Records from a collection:
+ + + +

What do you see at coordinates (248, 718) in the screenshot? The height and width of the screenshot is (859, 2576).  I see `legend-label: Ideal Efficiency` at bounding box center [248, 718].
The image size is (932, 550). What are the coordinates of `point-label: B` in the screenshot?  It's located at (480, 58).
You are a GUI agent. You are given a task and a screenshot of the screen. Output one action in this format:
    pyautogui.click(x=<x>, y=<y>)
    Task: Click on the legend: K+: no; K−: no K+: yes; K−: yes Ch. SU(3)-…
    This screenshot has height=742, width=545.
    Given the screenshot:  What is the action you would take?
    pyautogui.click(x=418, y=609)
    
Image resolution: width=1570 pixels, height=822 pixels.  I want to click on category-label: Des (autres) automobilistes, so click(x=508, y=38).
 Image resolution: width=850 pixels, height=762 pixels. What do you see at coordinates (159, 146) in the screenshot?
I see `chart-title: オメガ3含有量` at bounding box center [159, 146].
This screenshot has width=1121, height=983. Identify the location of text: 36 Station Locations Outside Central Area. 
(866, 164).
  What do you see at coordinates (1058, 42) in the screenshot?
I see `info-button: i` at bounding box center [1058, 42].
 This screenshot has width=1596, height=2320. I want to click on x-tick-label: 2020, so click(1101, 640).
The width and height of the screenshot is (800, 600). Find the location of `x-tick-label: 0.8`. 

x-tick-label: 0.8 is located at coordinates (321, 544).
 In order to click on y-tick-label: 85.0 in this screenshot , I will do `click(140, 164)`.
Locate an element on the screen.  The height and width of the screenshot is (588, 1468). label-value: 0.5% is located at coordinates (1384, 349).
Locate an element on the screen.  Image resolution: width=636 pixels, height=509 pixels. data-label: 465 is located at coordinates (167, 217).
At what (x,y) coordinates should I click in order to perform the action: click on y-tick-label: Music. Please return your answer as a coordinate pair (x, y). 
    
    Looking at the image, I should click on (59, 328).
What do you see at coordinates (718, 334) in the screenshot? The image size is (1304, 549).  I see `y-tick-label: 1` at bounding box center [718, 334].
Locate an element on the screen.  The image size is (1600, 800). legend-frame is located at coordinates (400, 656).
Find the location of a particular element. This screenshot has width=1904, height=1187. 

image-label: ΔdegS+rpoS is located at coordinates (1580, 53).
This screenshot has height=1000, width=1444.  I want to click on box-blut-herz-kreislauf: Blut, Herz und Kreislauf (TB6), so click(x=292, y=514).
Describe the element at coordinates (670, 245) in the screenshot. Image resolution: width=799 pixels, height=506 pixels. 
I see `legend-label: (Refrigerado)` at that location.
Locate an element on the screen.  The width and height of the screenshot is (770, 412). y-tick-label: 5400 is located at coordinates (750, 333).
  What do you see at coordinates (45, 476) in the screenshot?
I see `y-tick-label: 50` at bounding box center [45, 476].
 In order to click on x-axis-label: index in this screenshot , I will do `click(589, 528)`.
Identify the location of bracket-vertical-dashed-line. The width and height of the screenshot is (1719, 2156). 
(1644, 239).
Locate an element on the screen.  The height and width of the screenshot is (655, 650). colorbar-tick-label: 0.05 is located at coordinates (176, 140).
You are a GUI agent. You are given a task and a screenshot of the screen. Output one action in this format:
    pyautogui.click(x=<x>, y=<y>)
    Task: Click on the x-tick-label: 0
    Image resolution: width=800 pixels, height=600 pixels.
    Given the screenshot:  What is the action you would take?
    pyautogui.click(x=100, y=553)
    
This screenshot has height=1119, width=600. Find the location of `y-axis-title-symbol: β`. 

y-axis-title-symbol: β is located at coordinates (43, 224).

+ + + +

What the exercise asks:
Rewrite these records as a numbered list, leaving out any blank lines.

Exercise answer:
1. What do you see at coordinates (248, 718) in the screenshot? The height and width of the screenshot is (859, 2576).  I see `legend-label: Ideal Efficiency` at bounding box center [248, 718].
2. The image size is (932, 550). What are the coordinates of `point-label: B` in the screenshot?  It's located at (480, 58).
3. You are a GUI agent. You are given a task and a screenshot of the screen. Output one action in this format:
4.     pyautogui.click(x=<x>, y=<y>)
5.     Task: Click on the legend: K+: no; K−: no K+: yes; K−: yes Ch. SU(3)-…
6.     This screenshot has height=742, width=545.
7.     Given the screenshot:  What is the action you would take?
8.     pyautogui.click(x=418, y=609)
9. Image resolution: width=1570 pixels, height=822 pixels.  I want to click on category-label: Des (autres) automobilistes, so click(x=508, y=38).
10.  Image resolution: width=850 pixels, height=762 pixels. What do you see at coordinates (159, 146) in the screenshot?
11. I see `chart-title: オメガ3含有量` at bounding box center [159, 146].
12. This screenshot has width=1121, height=983. Identify the location of text: 36 Station Locations Outside Central Area. 
13. (866, 164).
14.   What do you see at coordinates (1058, 42) in the screenshot?
15. I see `info-button: i` at bounding box center [1058, 42].
16.  This screenshot has width=1596, height=2320. I want to click on x-tick-label: 2020, so click(1101, 640).
17. The width and height of the screenshot is (800, 600). Find the location of `x-tick-label: 0.8`. 
18. x-tick-label: 0.8 is located at coordinates (321, 544).
19.  In order to click on y-tick-label: 85.0 in this screenshot , I will do `click(140, 164)`.
20. Locate an element on the screen.  The height and width of the screenshot is (588, 1468). label-value: 0.5% is located at coordinates (1384, 349).
21. Locate an element on the screen.  Image resolution: width=636 pixels, height=509 pixels. data-label: 465 is located at coordinates (167, 217).
22. At what (x,y) coordinates should I click in order to perform the action: click on y-tick-label: Music. Please return your answer as a coordinate pair (x, y). 
23.     Looking at the image, I should click on (59, 328).
24. What do you see at coordinates (718, 334) in the screenshot? The image size is (1304, 549).  I see `y-tick-label: 1` at bounding box center [718, 334].
25. Locate an element on the screen.  The image size is (1600, 800). legend-frame is located at coordinates (400, 656).
26. Find the location of a particular element. This screenshot has width=1904, height=1187. 
27. image-label: ΔdegS+rpoS is located at coordinates (1580, 53).
28. This screenshot has height=1000, width=1444.  I want to click on box-blut-herz-kreislauf: Blut, Herz und Kreislauf (TB6), so click(x=292, y=514).
29. Describe the element at coordinates (670, 245) in the screenshot. Image resolution: width=799 pixels, height=506 pixels. 
30. I see `legend-label: (Refrigerado)` at that location.
31. Locate an element on the screen.  The width and height of the screenshot is (770, 412). y-tick-label: 5400 is located at coordinates (750, 333).
32.   What do you see at coordinates (45, 476) in the screenshot?
33. I see `y-tick-label: 50` at bounding box center [45, 476].
34.  In order to click on x-axis-label: index in this screenshot , I will do `click(589, 528)`.
35. Identify the location of bracket-vertical-dashed-line. The width and height of the screenshot is (1719, 2156). 
36. (1644, 239).
37. Locate an element on the screen.  The height and width of the screenshot is (655, 650). colorbar-tick-label: 0.05 is located at coordinates (176, 140).
38. You are a GUI agent. You are given a task and a screenshot of the screen. Output one action in this format:
39.     pyautogui.click(x=<x>, y=<y>)
40.     Task: Click on the x-tick-label: 0
41.     Image resolution: width=800 pixels, height=600 pixels.
42.     Given the screenshot:  What is the action you would take?
43.     pyautogui.click(x=100, y=553)
44. This screenshot has height=1119, width=600. Find the location of `y-axis-title-symbol: β`. 
45. y-axis-title-symbol: β is located at coordinates (43, 224).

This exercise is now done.